Saved data entries
##############################
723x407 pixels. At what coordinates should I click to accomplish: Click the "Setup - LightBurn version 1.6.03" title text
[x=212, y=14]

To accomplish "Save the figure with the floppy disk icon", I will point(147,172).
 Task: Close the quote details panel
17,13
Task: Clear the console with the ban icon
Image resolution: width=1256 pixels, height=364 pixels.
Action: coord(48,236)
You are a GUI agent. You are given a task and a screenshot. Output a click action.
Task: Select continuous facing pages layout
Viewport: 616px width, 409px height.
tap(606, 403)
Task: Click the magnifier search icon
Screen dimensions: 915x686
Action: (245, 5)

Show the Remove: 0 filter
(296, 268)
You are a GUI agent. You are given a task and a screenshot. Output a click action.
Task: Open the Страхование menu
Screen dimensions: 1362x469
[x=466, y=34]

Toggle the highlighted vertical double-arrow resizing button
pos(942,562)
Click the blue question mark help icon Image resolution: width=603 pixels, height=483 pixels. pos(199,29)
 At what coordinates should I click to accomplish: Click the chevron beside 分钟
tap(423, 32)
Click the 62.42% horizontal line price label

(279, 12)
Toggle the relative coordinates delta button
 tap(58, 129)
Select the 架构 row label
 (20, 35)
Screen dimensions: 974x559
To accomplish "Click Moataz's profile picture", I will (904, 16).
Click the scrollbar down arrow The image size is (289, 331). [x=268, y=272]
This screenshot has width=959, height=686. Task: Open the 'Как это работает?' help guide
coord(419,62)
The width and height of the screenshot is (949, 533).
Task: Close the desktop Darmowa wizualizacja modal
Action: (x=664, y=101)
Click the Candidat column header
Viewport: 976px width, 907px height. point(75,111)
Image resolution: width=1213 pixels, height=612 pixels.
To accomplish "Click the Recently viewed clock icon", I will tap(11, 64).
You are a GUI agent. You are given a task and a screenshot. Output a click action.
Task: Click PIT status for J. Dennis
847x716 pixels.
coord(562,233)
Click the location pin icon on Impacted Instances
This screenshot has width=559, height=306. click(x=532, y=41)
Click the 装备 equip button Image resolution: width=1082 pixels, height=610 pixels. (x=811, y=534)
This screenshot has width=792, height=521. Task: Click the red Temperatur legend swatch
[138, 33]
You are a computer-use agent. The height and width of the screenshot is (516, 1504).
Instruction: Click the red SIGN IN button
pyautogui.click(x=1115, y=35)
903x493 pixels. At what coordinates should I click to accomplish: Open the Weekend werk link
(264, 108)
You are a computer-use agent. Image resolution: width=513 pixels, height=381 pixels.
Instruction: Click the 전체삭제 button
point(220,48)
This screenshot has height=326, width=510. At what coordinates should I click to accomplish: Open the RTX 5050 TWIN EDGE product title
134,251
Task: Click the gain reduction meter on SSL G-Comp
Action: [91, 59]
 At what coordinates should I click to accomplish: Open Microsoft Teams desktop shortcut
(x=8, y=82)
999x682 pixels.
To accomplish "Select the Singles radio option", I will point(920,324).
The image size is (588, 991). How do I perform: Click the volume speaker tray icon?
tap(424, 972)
##############################
▶ **WHAT THE EXERCISE ASKS**
For every line above that holds the string "with", add one to a count; give that count alone.

▶ **COMPLETED EXERCISE**
2